16/05/2016
Il Davigo pensiero, ovvero il pensiero indicibile

Il pensiero del dott. Davigo, Presidente “pro-tempore” dell’ANM,  è il pensiero della magistratura? L’ANM ed il CSM lo dicano, altrimenti coglieremo, nel loro silenzio, il segno inequivoco di un soddisfatto, malcelato consenso al Davigo-pensiero.

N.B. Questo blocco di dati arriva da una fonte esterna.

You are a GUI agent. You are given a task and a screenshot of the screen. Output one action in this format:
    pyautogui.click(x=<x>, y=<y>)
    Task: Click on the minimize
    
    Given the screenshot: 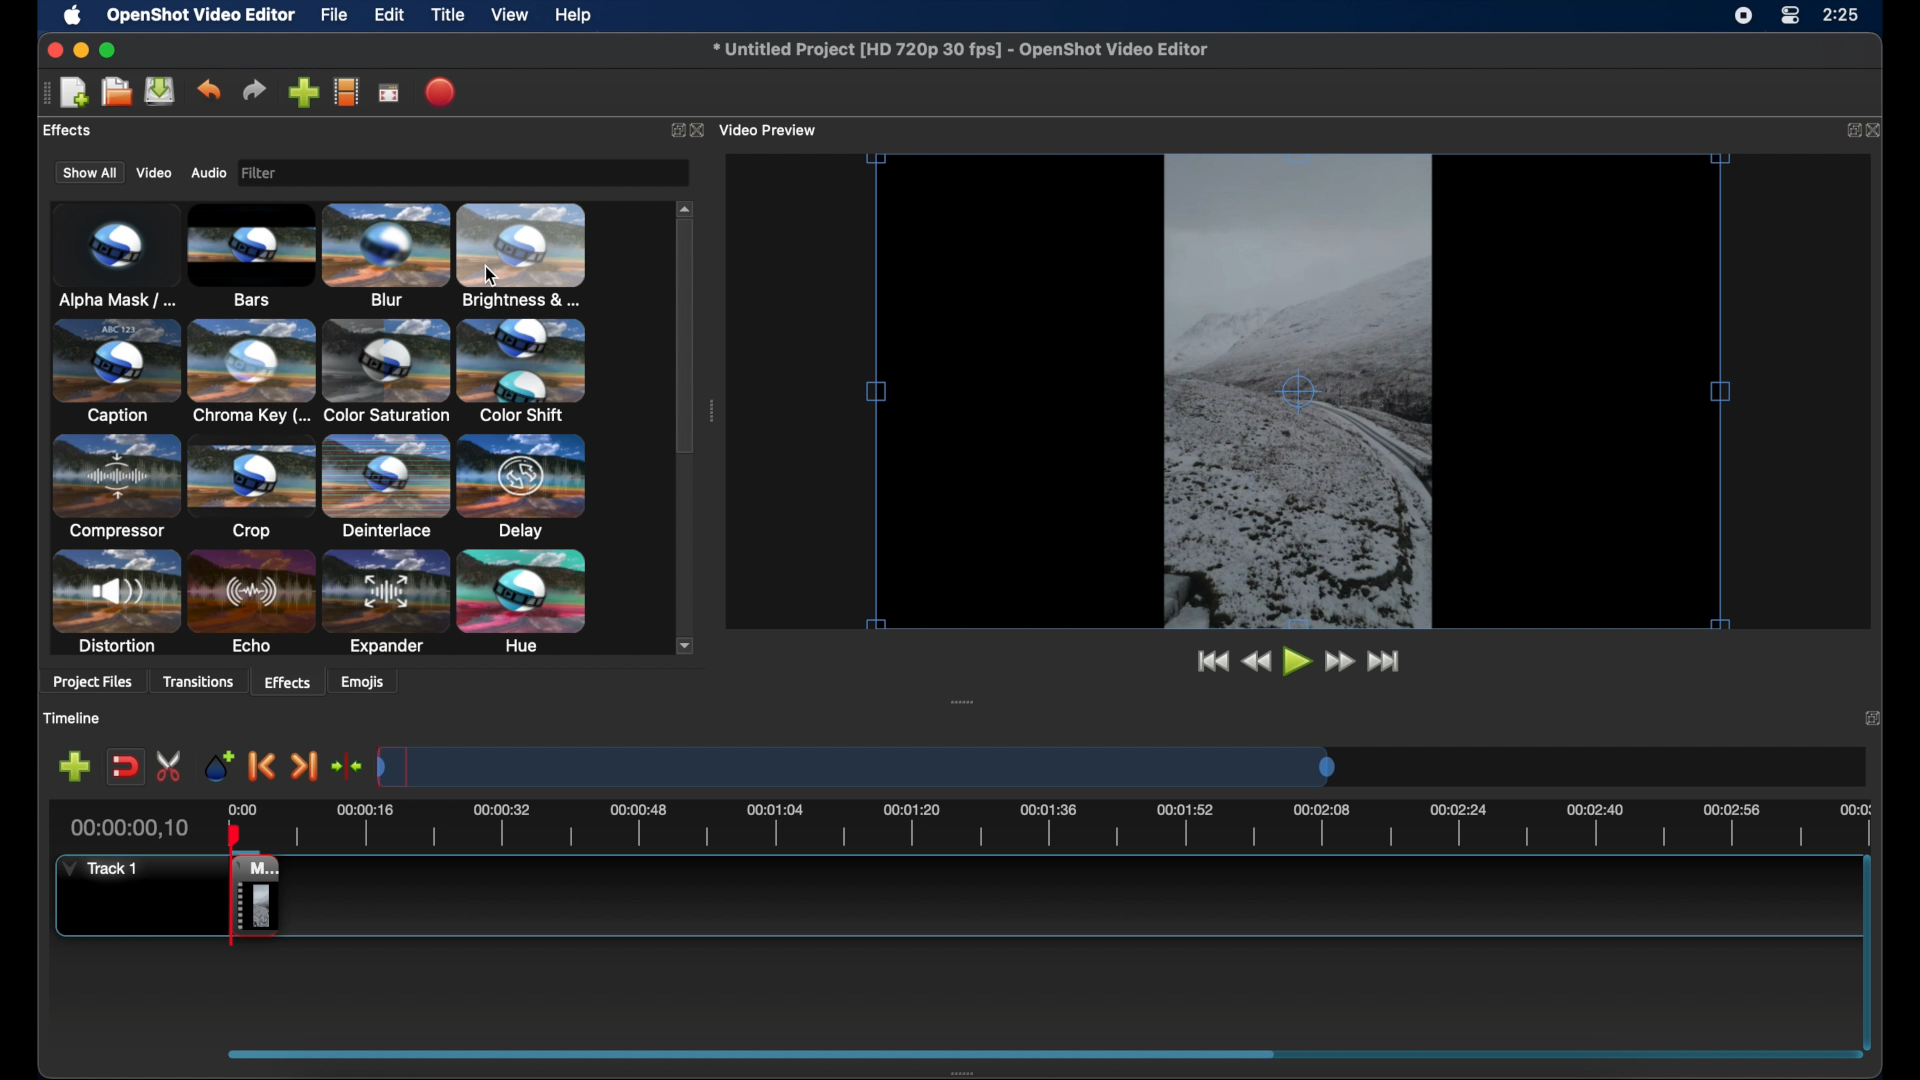 What is the action you would take?
    pyautogui.click(x=82, y=49)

A che serve esaminare i testimoni nel contraddittorio delle parti? Non bastano i verbali fatti nel chiuso di una caserma? A che serve, dunque, fare lunghi dibattimenti, quando invece il processo potrebbe essere un affare sbrigativo, basato su fonti sottratte al controllo delle parti ed all’inutile controesame degli avvocati? Il Davigo-pensiero si fa sempre più chiaro e, nella formazione dispensata ai giovani studenti salentini, ad una parte, dunque, delle future classi dirigenti del nostro Paese, si delinea con chiarezza una idea del processo totalmente inquisitoria, ancorata al passato, prescientifica, decisamente contraria alle convenzioni internazionali e francamente anticostituzionale. Dica, il dott. Scarpinato, che autorevolmente pone la magistratura intera al vertice della tutela dei valori costituzionali, se possa un Magistrato di Cassazione (qual è il dott. Davigo, prima di essere – pro-tempore – presidente dell’ANM) diffondere un simile pensiero, offensivo dell’art. 111 della nostra Costituzione e del pensiero stesso che matura quotidianamente, nel bene e nel male delle nostre giurisdizioni superiori, fra quei nobili scranni. Se è vero che la magistratura, soi-disant indipendente e autonoma, debba, sempre e comunque, liberamente e doverosamente esprimere il proprio pensiero sull’universo-mondo della politica, della legislazione, degli affari governativi  e della costituzione, ci dica cosa pensa anche di questo ultimo Davigo-pensiero. Ce lo dicano soprattutto ANM e il CSM, attraverso i propri rappresentanti, espressioni di altrettante anime correntizie, se questa è la loro condivisa idea del processo. Perché se così fosse, come noi cautamente da tempo temiamo, sapremmo anche il perché, sotto la maschera della prescrizione, di presunti eccessi di garanzie e di altri accidenti, si è voluto e si vuole il fallimento dell’unico modello di processo democratico, civile, moderno e costituzionale, equo e giusto, qual è quello accusatorio, che si fonda su principi diametralmente opposti alle pratiche processual-probatorie evocate dal dott. Davigo. Coglieremo, purtroppo, nel loro silenzio, il segno inequivoco di un soddisfatto, malcelato consenso.